Our study has several limitations. First, it is a single-centre retrospective study and our findings needs to be tested with data from other centres. Although it’s a retrospective study, the patients were prospectively screened and echocardiography was a routine examination in our ICU. Second, we did not collect data on RV strain due to both the constraints of image quality and the technical limitations inherent to portable echocardiographic devices. The prognostic importance of RV longitudinal strain has been evaluated in cohorts without sepsis and in paediatric populations with sepsis [32,33,34]. Future research can be done to contrast the prognostic value of RV strain against that of standard echocardiographic measures in septic patients with elevated CVP. Third, some measurements for the collected RV parameters were unavailable, which might underestimate the proportion of RV abnormality.

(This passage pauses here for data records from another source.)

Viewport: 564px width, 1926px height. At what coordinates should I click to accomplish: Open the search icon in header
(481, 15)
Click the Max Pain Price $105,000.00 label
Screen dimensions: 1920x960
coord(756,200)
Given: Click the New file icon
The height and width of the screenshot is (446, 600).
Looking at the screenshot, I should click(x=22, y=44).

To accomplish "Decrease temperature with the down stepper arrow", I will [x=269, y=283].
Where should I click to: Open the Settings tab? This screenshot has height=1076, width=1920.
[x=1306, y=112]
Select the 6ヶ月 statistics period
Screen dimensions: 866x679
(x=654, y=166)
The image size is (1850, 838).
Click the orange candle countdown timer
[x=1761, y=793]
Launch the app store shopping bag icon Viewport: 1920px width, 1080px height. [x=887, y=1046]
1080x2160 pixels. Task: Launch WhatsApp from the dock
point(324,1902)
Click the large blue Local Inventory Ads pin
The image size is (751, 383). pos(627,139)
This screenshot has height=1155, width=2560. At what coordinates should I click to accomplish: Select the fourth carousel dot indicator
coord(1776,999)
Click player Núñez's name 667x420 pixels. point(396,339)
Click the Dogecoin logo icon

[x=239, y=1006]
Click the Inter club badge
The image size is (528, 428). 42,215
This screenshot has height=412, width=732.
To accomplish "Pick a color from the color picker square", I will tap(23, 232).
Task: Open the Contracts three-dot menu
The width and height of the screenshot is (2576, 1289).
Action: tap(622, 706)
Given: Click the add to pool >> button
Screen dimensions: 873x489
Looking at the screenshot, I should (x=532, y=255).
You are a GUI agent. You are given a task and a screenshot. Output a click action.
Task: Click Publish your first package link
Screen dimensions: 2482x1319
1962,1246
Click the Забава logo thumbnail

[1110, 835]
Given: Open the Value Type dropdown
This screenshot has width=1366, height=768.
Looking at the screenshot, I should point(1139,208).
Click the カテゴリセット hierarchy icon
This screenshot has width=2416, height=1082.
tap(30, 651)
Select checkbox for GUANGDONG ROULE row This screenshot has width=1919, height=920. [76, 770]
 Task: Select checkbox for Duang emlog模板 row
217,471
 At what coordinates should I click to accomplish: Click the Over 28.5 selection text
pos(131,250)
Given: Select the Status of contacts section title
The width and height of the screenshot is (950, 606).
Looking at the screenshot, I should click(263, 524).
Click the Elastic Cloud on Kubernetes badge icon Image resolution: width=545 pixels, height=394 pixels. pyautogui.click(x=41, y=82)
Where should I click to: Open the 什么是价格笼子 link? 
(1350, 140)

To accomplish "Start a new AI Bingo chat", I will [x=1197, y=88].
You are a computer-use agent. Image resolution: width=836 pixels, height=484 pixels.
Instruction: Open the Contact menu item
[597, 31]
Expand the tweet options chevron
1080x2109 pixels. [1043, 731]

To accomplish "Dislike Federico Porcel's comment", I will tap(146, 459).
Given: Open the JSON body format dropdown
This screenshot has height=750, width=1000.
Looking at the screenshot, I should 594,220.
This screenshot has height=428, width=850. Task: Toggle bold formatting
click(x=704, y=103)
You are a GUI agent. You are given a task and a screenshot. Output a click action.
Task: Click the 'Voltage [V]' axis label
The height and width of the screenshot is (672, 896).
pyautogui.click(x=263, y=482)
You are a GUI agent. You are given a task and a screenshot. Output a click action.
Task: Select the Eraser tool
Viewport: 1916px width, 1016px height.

Despite these limitations, we hope this study might shed a light on the RV assessment based on CVP and echocardiographic parameters.

Conclusions

Echocardiographic findings demonstrated a high prevalence of RV-related abnormalities (RV enlargement, RV systolic dysfunction and PVR increase) in septic patients with CVP ≥ 8 mmHg. Among those echocardiographic parameters, TAPSE and PVR were independently associated with 30-day mortality in these patients.